Joe Biden’s US$579bn infrastructure plan for the US is expected to have a profound impact on commodity markets and supply chains, particularly for metals such as copper, nickel and silver, according to one investment manager.
On Wednesday, Hamad Ebrahim, head of research NTree International, said copper specifically will be “one of the clear beneficiaries” of the infrastructure bill, which includes plans to modernise 20,000 miles of road, repair the 10 most economically significant bridges as well as 10,000 small bridges, and replace or repair 24,000 buses, 5,000 rail cars, 200 stations and thousands of miles of track, signals, and power systems.

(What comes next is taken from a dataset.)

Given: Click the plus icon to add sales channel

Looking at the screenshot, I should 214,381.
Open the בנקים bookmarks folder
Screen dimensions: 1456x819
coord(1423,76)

“Assuming an annual US refined copper consumption of approximately 1.8mln tonnes per year then the increased infrastructure spending will translate into additional refined copper demand of approximately 500k tonnes over the next 5 years”, Ebrahim said.
The analyst added that both copper and nickel also stand to benefit from electrification spending, with the plan aiming to build 500,000 electric vehicle (EV) chargers by 2040 and replace 50,000 diesel transit vehicles with electric equivalents alongside at least 20% of the US yellow school bus fleet.
“EVs contain up to 10x more copper than internal combustion engine vehicles and each electric bus contains approximately 370kgs of copper. The US yellow school bus fleet size is approximately 480,000 and if 20% of the fleet is replaced by electric buses, an additional 35k tonnes of copper will be needed. The US also has a federal agency vehicle fleet of approximately 650k and transitioning all of those to electric vehicles will significantly increase demand for both copper and nickel…Assuming the US federal government contracts to buy American EV buses then Nickel demand from replacing the whole federal fleet should be in the order of 55kt”, Ebrahim said.
Also, the analyst said silver is also likely to be a “strong beneficiary” of the bill’s plan to boost the availability of affordable and reliable high-speed internet across the US.